Figure 4. Phenotypic analysis of E18.5 Rnf213^{H4008P/H4008P} mice reveals abnormal lung appearance.

(A) Morphology of lung tissue and alveoli in E18.5 Rnf213^WT/WT and Rnf213^WT/H4008P Rnf213^{H4008P/H4008P} mice. Whole lungs (upper: frontal view and middle: back view; scale bar: 1 mm) and H&E-stained lungs (lower: 20× original magnification, scale bar: 100 μm). (B) Representative images showing immunohistochemistry of pro-surfactant protein C (proSP-C), podoplanin (Pdpn), club cell secretory protein (Cc10), and α–smooth muscle actin (α-SMA) in E18.5 Rnf213^WT/WT and Rnf213^WT/H4008P Rnf213^{H4008P/H4008P} lung tissue (40× original magnification; scale bar: 50 μm). WT/WT, Rnf213^WT/WT mice; WT/KI, Rnf213^WT/H4008P mice; KI/KI, Rnf213^{H4008P/H4008P} mice.

Figure 5. RNA-Seq analysis reveals different gene expression profiles between Rnf213^WT/WT and Rnf213^{H4008P/H4008P} mice.

(A) Unsupervised hierarchical clustering using top 2,000 differentially expressed genes (DEGs) of transcriptomes from E18.5 Rnf213^WT/WT, Rnf213^WT/H4008P, and Rnf213^{H4008P/H4008P} mouse lungs. (B) Principal component analysis same as in A. (C) DEGs shown as a volcano plot. Upregulated complement components (Hc, C6, and C7) are indicated by arrows. WT/WT, Rnf213^WT/WT mice; WT/KI, Rnf213^WT/H4008P mice; KI/KI, Rnf213^{H4008P/H4008P} mice.

Figure 6. Annotation of DEGs and enrichment analysis.

(A) Metascape analysis of DEGs (log₂FC > 2 and FDR < 0.1) in the lungs of E18.5 Rnf213^{H4008P/H4008P} mice compared with Rnf213^WT/WT mice.

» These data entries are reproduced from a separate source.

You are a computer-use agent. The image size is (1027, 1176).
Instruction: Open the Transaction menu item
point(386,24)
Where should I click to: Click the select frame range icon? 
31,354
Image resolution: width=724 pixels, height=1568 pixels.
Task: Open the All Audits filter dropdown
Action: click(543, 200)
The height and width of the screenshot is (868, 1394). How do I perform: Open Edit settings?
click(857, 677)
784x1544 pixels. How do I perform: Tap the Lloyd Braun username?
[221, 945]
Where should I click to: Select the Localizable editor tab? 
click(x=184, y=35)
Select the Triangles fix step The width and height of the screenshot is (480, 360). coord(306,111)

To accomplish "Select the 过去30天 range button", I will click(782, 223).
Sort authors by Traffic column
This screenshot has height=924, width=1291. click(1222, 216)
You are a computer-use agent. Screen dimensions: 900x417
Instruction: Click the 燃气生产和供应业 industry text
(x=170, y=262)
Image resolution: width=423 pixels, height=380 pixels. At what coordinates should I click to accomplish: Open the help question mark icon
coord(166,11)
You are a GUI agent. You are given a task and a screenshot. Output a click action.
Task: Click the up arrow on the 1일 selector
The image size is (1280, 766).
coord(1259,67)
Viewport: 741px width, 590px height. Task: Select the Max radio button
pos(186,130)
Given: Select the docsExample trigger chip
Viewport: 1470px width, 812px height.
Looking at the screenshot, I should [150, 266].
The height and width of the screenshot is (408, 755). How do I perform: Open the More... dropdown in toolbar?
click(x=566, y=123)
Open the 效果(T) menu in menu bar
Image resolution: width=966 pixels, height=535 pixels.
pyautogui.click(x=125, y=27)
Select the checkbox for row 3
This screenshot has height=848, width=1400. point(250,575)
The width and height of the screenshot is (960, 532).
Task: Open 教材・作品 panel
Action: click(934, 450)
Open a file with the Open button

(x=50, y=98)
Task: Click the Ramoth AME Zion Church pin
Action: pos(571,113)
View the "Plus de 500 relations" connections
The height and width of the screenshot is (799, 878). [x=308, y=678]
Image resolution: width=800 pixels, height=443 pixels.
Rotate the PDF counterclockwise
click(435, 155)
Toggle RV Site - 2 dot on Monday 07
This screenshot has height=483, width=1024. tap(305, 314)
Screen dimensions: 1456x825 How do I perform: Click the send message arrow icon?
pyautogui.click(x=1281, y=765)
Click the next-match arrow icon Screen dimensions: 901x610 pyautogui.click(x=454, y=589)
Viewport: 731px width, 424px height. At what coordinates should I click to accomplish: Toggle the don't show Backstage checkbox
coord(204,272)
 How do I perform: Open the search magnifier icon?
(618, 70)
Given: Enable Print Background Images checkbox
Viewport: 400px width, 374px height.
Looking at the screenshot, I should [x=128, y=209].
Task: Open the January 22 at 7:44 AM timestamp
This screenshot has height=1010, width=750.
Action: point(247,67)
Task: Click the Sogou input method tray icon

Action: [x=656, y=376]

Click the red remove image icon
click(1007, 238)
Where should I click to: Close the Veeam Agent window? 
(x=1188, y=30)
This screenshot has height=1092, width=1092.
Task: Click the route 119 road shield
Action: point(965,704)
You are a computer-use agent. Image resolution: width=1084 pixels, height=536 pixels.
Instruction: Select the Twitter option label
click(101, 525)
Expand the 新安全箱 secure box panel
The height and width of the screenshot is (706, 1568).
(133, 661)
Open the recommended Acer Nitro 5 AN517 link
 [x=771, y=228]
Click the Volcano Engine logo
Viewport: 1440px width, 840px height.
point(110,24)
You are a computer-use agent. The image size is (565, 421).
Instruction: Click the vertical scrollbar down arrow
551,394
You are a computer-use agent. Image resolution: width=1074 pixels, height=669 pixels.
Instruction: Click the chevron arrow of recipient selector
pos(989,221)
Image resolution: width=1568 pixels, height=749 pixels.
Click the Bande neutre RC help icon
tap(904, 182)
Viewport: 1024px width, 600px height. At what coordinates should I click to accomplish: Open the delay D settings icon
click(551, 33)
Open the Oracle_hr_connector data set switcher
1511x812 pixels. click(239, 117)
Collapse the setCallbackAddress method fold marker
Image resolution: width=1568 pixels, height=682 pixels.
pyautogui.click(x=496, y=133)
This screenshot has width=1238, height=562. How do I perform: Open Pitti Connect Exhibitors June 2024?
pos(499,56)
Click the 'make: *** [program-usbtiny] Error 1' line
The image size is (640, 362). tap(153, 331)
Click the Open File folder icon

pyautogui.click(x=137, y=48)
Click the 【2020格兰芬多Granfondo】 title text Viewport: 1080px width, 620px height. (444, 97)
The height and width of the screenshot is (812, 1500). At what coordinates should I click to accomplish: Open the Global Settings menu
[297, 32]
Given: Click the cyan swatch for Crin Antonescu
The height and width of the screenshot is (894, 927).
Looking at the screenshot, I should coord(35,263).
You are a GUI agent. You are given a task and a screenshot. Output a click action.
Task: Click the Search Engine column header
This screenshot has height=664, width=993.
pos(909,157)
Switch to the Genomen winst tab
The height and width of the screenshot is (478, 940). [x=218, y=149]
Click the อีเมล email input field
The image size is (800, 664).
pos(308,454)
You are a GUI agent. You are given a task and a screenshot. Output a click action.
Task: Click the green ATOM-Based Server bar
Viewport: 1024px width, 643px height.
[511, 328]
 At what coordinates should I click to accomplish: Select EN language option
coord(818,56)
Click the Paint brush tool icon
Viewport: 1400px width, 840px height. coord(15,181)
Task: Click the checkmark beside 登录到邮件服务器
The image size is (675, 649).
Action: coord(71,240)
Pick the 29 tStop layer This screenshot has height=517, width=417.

Enriched annotations for upregulated genes. (B) Bubble chart shows KEGG pathway enrichment of upregulated DEGs. (C) GSEA profile of complement and coagulation cascade between E18.5 Rnf213^{H4008P/H4008P} and Rnf213^WT/WT mouse lungs. (D) Enriched annotations for downregulated genes with Metascape analysis. (E) Bubble chart shows KEGG pathway enrichment of downregulated DEGs. (F) GSEA enrichment profile of the cell cycle.

Figure 7. Expression of genes involved in innate immunity and complement system in the E18.5 lung.

(A) Expression of genes involved in innate immunity and complement system in the lungs of E18.5 Rnf213^{H4008P/H4008P} mice compared with Rnf213^WT/WT mice. In the upper and lower row, the representative marker of white blood cell subpopulation and protein name are listed, respectively. Mono/Macro/Dend, monocyte/macrophage/dendritic cell; TMM, EdgeR’s trimmed mean of M values. (B) Immunohistochemistry staining for C5a (red) and cell nuclei (blue, DAPI) (63× original magnification, scale bar: 10 μm). (C) Arrows, F4/80-positive cells (M1 and M2 macrophages) were stained dark brown, whereas the nuclei were stained purple in E18.5 Rnf213^WT/WT, Rnf213^WT/H4008P, and Rnf213^{H4008P/H4008P} lungs (20× original magnification, scale bar: 250 μm). (D) F4/80-positive cells (M1 and M2 macrophages) calculated as percentage of total area per caudal lobe tissue, with comparison between genotypes. (WT/WT, n = 2; WT/KI, n = 2; and KI/KI, n = 2.) Box plots show the interquartile range, median (line), and minimum and maximum (whiskers). Only 2 samples were available; therefore, statistical analysis was not performed. WT/WT, Rnf213^WT/WT mice; WT/KI, Rnf213^WT/H4008P mice; KI/KI, Rnf213^{H4008P/H4008P} mice.